看板に掲げているのは「書籍」だけですが、実際は人間の精神の営みすべての海を航海しています。

ジョセフ・ニーダム著 王鈴協力 『中国の科学と文明』 11 「航海技術」

2011年11月02日 | 東洋史
 東畑精一/藪内清日本語版監訳、坂本賢三/橋本敬造/安達裕之/松本哲訳。

 「ウィキペディア」英語版の「Joseph Needham」項にある、「ニーダムは中国の技術的な諸々の成果とその水準をあまりに高く評価しすぎている」という批判は、当たっている("Evaluations and critiques")。
 「ウィキペディア」ではその理由がかかれていない。全巻を読み終えた上での私の意見は以下の通りである。

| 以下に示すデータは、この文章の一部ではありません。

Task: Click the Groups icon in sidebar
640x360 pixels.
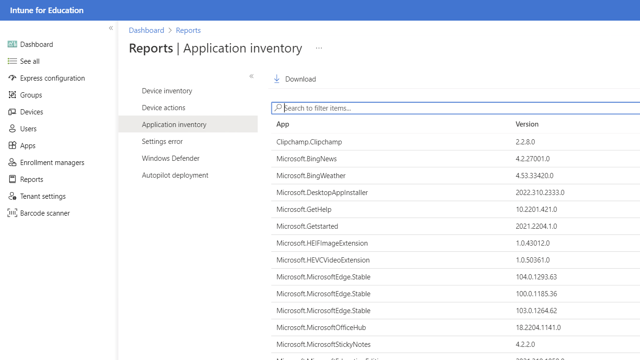Action: [x=12, y=95]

 1. みずからの知的枠組み(近代(西洋)科学技術の、また近代(西洋)文明の)で中国古代社会や技術・文明をとらえ、いわば好意的に解釈している(→このことは以前に触れた)。
 2. さらに、原史料(古代漢語)の読解の際も、その枠組みを通して観ているため、原文にない分析的思考や補足説明的表現が施されて、その結果原文と訳文では位相がずれて、翻訳として正確でなくなっている。

 2は、研究書としては致命的である。論拠となるべき史料がちゃんと読めていないということだからだ。(注)
 引用された諸史料を自分で読み直す(もちろん原典に当たってだ)なら、この大部の労作は、有益であろう。個人的な興味と必要から、第2・3巻(「思想史」上下)および第7巻(「物理学」)は、手元に置こうと思っている。そして第1巻(「序篇」)。第1巻は、全体の概説もしくは要約となっている(不完全だが。だいたいの見取り図としてなら使える)。

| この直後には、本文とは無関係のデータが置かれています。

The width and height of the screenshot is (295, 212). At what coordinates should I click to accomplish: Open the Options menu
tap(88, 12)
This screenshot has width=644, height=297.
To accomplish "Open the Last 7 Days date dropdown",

 。というより、私に云わせればあれは翻訳ではない。翻案である。同じ(と訳者が推測した)内容を、英語の文体と形式論理学に則って表現したら(そしてそれを明治以後の欧文脈に基づく日本語で翻訳したら)こうなるというもの。

 というわけで、いよいよ第7巻にかかりますかね。ネットで古本屋から買った本が到着したら。